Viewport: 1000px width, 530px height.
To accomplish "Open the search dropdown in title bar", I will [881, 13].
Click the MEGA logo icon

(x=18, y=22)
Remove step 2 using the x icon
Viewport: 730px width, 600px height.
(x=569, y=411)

--*--

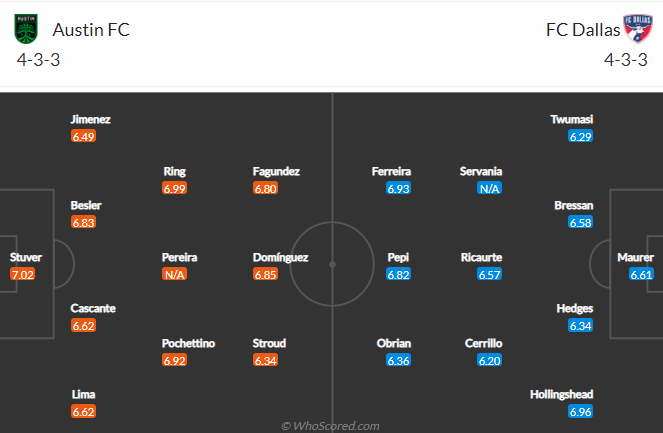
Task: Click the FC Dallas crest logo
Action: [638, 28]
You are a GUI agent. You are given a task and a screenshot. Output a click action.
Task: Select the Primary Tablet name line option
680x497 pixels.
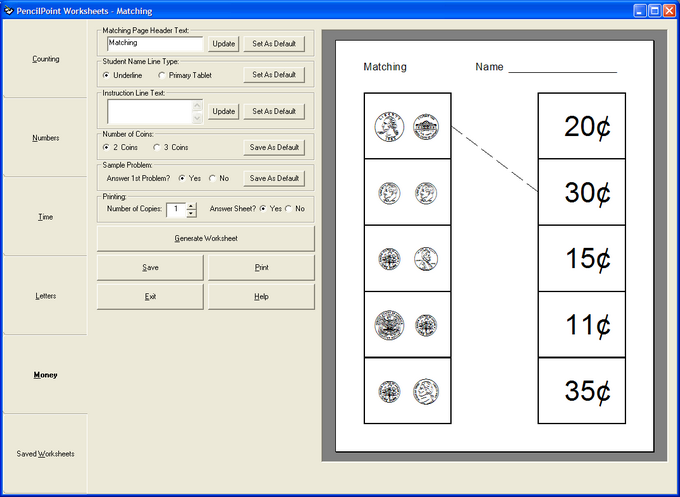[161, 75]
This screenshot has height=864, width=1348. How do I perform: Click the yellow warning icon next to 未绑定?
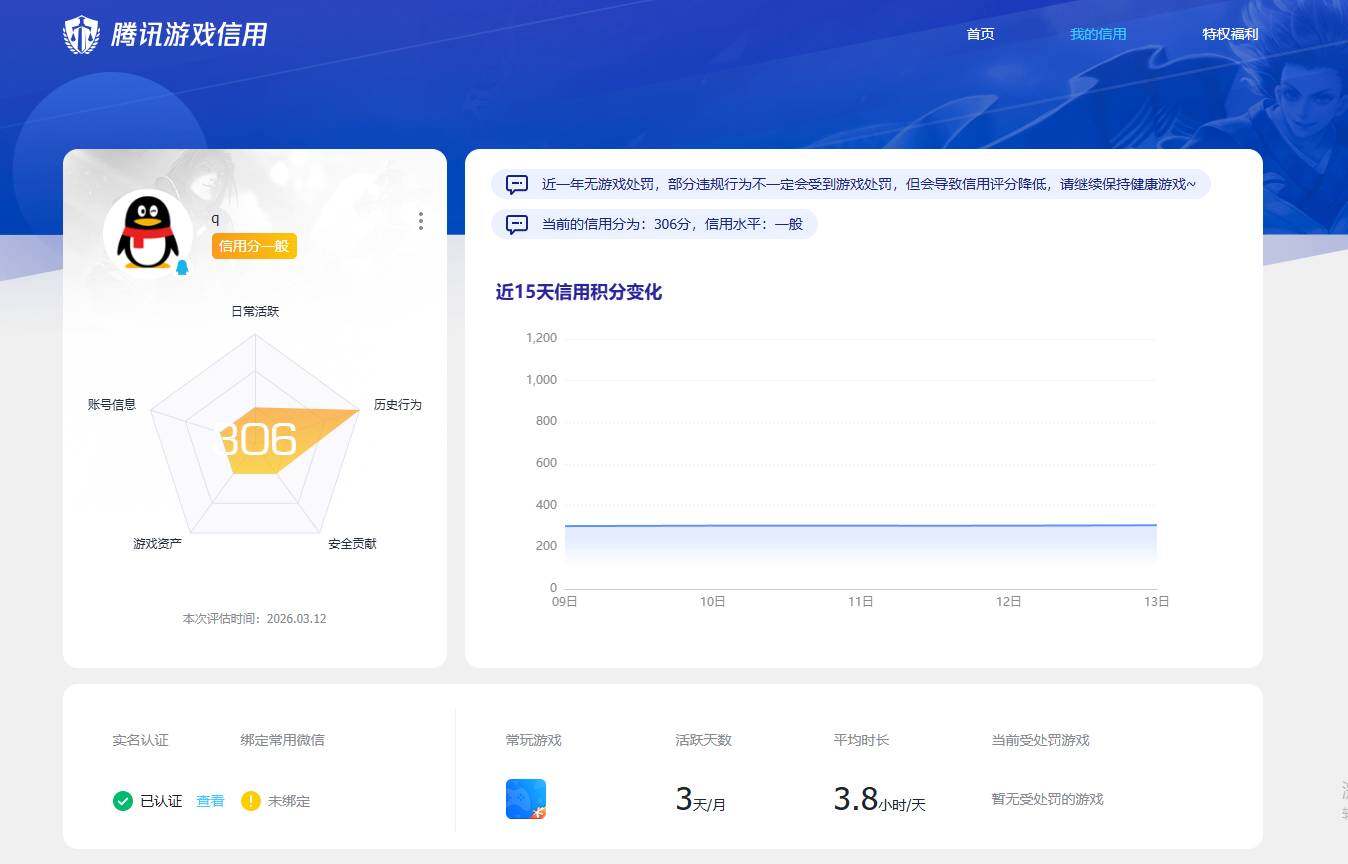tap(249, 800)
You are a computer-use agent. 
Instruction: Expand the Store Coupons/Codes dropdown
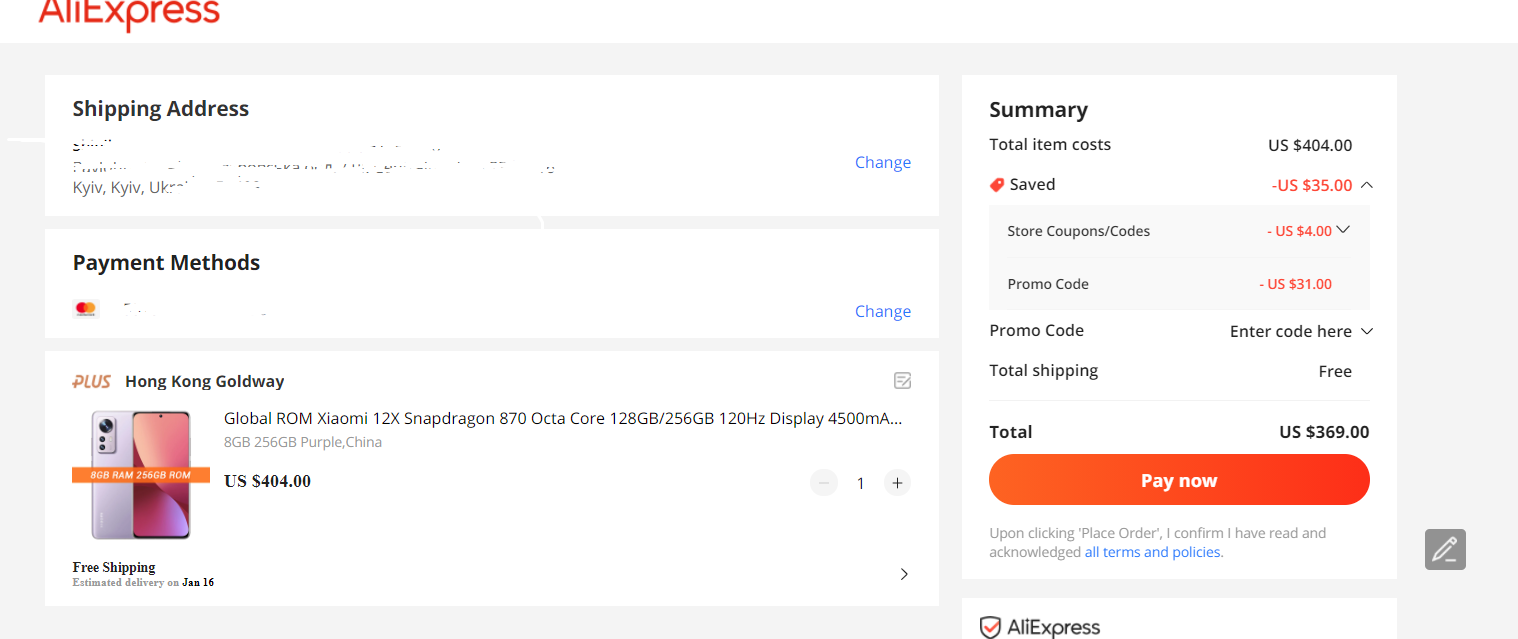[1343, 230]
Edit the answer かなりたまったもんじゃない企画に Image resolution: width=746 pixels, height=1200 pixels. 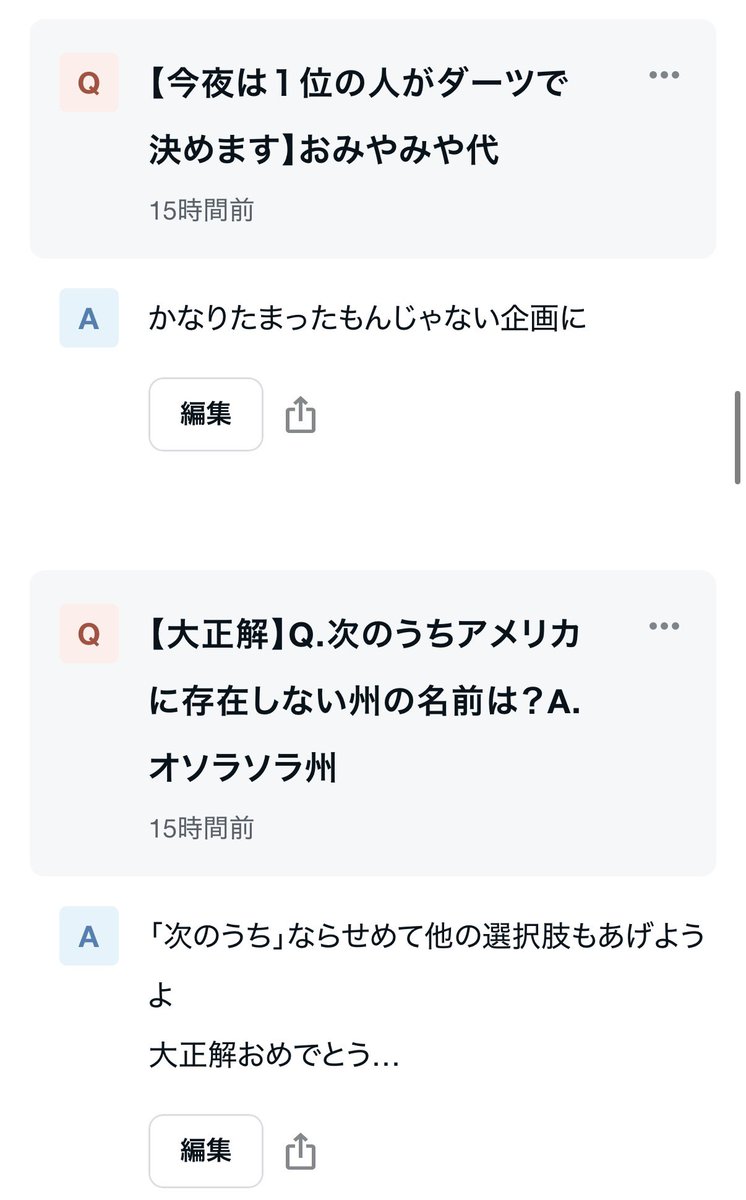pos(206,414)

--*--

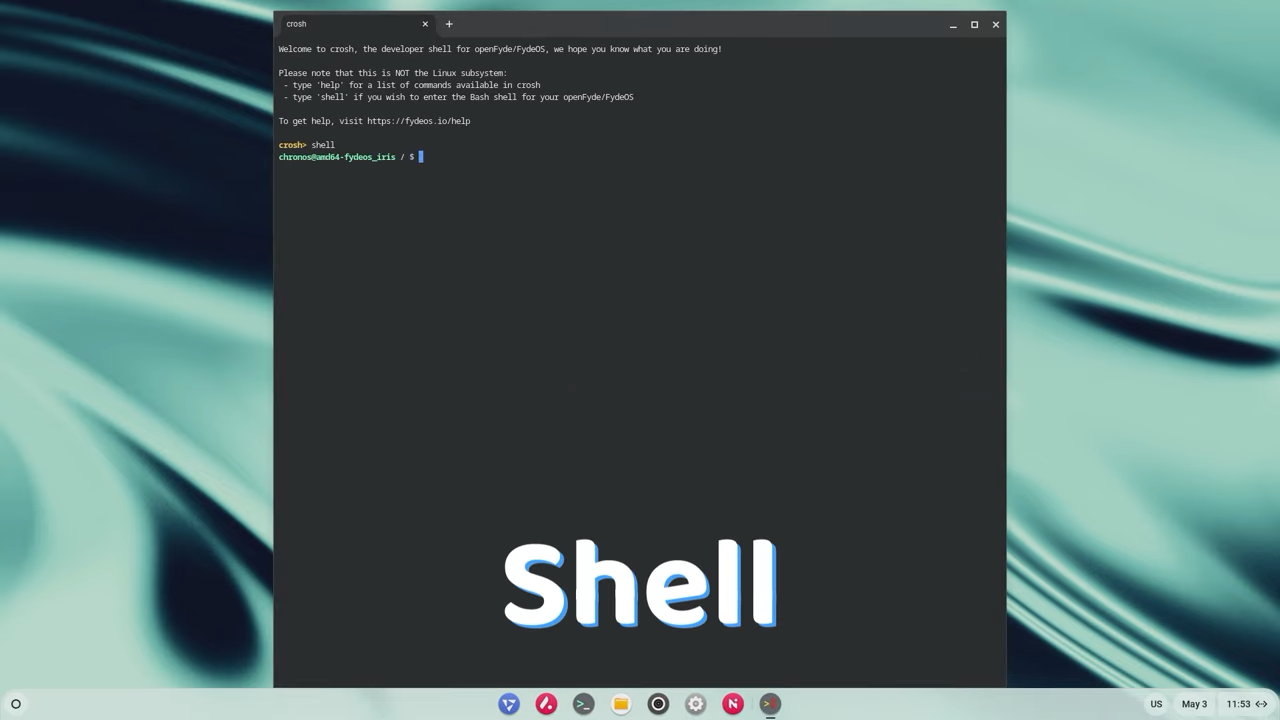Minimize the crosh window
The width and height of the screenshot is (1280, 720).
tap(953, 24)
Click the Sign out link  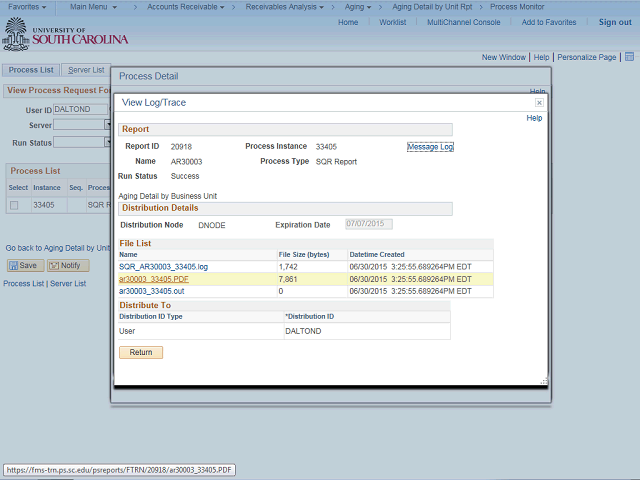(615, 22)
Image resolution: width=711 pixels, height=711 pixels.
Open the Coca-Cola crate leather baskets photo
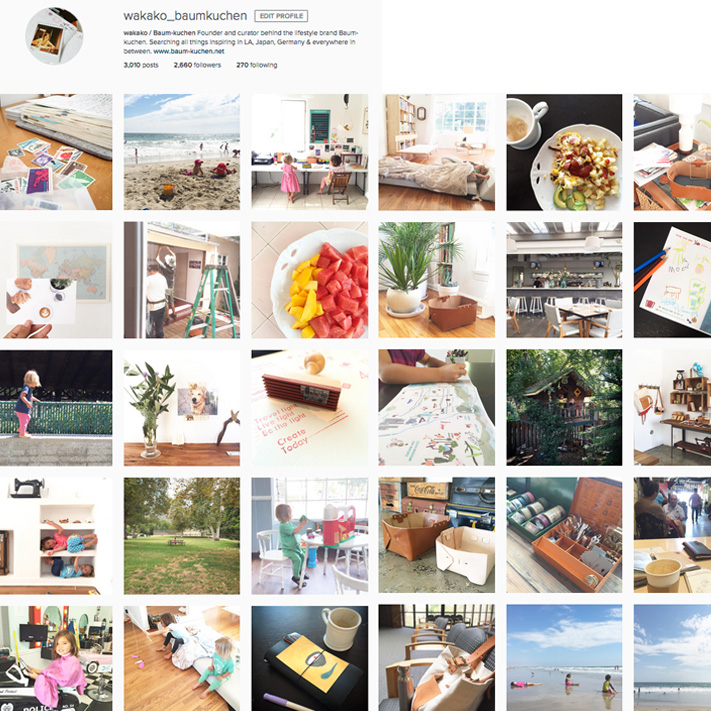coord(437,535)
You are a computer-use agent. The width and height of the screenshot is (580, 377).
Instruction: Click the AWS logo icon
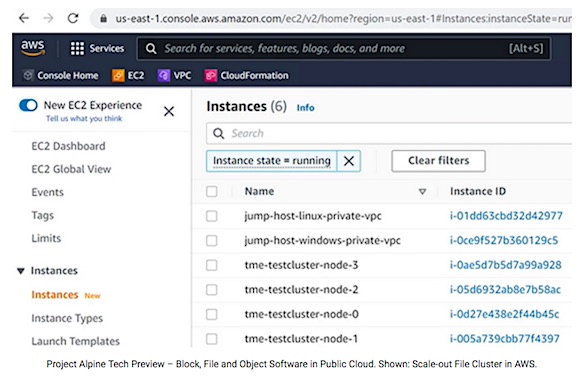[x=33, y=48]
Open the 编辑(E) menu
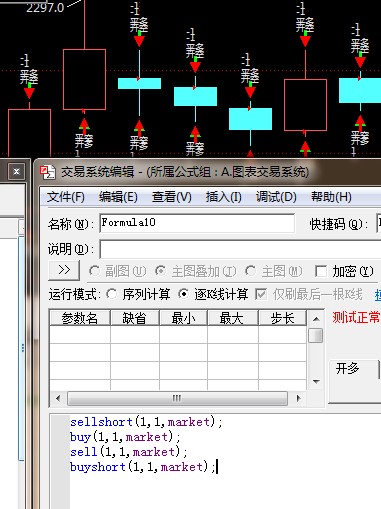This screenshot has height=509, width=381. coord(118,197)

--*--

● **About this task**
From the data, pick out every line that includes "agent".

● **Solution below**
You are a GUI agent. You are given a task and a screenshot. Output a click action.
You are a computer-use agent. 
You are a computer-use agent. The width and height of the screenshot is (580, 377).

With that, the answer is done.